## What to produce
Every line of the data, first to last, must be written out unchanged.

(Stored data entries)
○ ○ ○ ○
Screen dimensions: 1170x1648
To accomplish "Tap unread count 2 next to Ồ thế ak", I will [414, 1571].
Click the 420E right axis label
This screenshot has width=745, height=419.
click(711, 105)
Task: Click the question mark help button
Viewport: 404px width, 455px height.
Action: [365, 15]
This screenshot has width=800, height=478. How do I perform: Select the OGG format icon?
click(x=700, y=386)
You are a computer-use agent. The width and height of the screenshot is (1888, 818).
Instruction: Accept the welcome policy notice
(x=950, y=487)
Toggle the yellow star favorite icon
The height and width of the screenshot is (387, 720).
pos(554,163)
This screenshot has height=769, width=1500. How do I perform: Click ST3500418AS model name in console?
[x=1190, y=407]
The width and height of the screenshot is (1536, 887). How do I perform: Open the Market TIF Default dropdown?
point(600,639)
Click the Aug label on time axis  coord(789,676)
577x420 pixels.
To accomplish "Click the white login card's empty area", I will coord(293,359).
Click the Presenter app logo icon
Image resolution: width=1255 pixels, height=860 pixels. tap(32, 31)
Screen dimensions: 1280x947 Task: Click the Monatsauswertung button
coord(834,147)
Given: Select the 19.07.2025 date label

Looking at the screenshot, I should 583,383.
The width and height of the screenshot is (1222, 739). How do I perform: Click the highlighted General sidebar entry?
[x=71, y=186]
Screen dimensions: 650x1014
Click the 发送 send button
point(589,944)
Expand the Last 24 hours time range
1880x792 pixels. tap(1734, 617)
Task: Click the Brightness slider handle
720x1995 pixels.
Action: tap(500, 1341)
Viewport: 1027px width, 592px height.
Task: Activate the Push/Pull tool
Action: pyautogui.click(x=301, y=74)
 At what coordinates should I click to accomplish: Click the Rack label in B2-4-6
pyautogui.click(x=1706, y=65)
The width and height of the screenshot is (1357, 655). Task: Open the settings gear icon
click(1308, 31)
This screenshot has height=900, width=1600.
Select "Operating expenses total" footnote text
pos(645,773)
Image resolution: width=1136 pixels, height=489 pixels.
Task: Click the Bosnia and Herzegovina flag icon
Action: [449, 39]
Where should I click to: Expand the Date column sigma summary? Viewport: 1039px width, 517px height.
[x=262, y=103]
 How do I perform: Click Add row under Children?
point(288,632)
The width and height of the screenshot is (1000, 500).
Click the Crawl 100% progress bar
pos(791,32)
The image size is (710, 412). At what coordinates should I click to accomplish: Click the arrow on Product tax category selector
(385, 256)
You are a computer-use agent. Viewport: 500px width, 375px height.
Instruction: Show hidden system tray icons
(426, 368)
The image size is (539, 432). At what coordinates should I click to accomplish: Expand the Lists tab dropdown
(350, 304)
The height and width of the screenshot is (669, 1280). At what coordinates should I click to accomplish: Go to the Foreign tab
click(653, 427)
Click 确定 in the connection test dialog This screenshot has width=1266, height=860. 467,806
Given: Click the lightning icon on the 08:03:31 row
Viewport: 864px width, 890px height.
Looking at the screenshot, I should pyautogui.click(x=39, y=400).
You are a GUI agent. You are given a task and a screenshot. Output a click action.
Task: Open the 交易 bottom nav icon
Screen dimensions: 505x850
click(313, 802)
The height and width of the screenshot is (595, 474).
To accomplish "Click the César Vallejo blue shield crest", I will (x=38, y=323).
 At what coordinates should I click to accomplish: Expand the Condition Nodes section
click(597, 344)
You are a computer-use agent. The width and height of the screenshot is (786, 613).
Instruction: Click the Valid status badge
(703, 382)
○ ○ ○ ○
## Solution for this task
Screen dimensions: 1170x1648
To accomplish "Tap unread count 2 next to Ồ thế ak", I will [414, 1571].
Click the 420E right axis label
This screenshot has width=745, height=419.
click(711, 105)
Task: Click the question mark help button
Viewport: 404px width, 455px height.
Action: [365, 15]
This screenshot has width=800, height=478. How do I perform: Select the OGG format icon?
click(x=700, y=386)
You are a computer-use agent. The width and height of the screenshot is (1888, 818).
Instruction: Accept the welcome policy notice
(x=950, y=487)
Toggle the yellow star favorite icon
The height and width of the screenshot is (387, 720).
pos(554,163)
This screenshot has height=769, width=1500. How do I perform: Click ST3500418AS model name in console?
[x=1190, y=407]
The width and height of the screenshot is (1536, 887). How do I perform: Open the Market TIF Default dropdown?
point(600,639)
Click the Aug label on time axis  coord(789,676)
577x420 pixels.
To accomplish "Click the white login card's empty area", I will coord(293,359).
Click the Presenter app logo icon
Image resolution: width=1255 pixels, height=860 pixels. tap(32, 31)
Screen dimensions: 1280x947 Task: Click the Monatsauswertung button
coord(834,147)
Given: Select the 19.07.2025 date label

Looking at the screenshot, I should 583,383.
The width and height of the screenshot is (1222, 739). How do I perform: Click the highlighted General sidebar entry?
[x=71, y=186]
Screen dimensions: 650x1014
Click the 发送 send button
point(589,944)
Expand the Last 24 hours time range
1880x792 pixels. tap(1734, 617)
Task: Click the Brightness slider handle
720x1995 pixels.
Action: tap(500, 1341)
Viewport: 1027px width, 592px height.
Task: Activate the Push/Pull tool
Action: pyautogui.click(x=301, y=74)
 At what coordinates should I click to accomplish: Click the Rack label in B2-4-6
pyautogui.click(x=1706, y=65)
The width and height of the screenshot is (1357, 655). Task: Open the settings gear icon
click(1308, 31)
This screenshot has height=900, width=1600.
Select "Operating expenses total" footnote text
pos(645,773)
Image resolution: width=1136 pixels, height=489 pixels.
Task: Click the Bosnia and Herzegovina flag icon
Action: [449, 39]
Where should I click to: Expand the Date column sigma summary? Viewport: 1039px width, 517px height.
[x=262, y=103]
 How do I perform: Click Add row under Children?
point(288,632)
The width and height of the screenshot is (1000, 500).
Click the Crawl 100% progress bar
pos(791,32)
The image size is (710, 412). At what coordinates should I click to accomplish: Click the arrow on Product tax category selector
(385, 256)
You are a computer-use agent. Viewport: 500px width, 375px height.
Instruction: Show hidden system tray icons
(426, 368)
The image size is (539, 432). At what coordinates should I click to accomplish: Expand the Lists tab dropdown
(350, 304)
The height and width of the screenshot is (669, 1280). At what coordinates should I click to accomplish: Go to the Foreign tab
click(653, 427)
Click 确定 in the connection test dialog This screenshot has width=1266, height=860. 467,806
Given: Click the lightning icon on the 08:03:31 row
Viewport: 864px width, 890px height.
Looking at the screenshot, I should pyautogui.click(x=39, y=400).
You are a GUI agent. You are given a task and a screenshot. Output a click action.
Task: Open the 交易 bottom nav icon
Screen dimensions: 505x850
click(313, 802)
The height and width of the screenshot is (595, 474).
To accomplish "Click the César Vallejo blue shield crest", I will (x=38, y=323).
 At what coordinates should I click to accomplish: Expand the Condition Nodes section
click(597, 344)
You are a computer-use agent. The width and height of the screenshot is (786, 613).
Instruction: Click the Valid status badge
(703, 382)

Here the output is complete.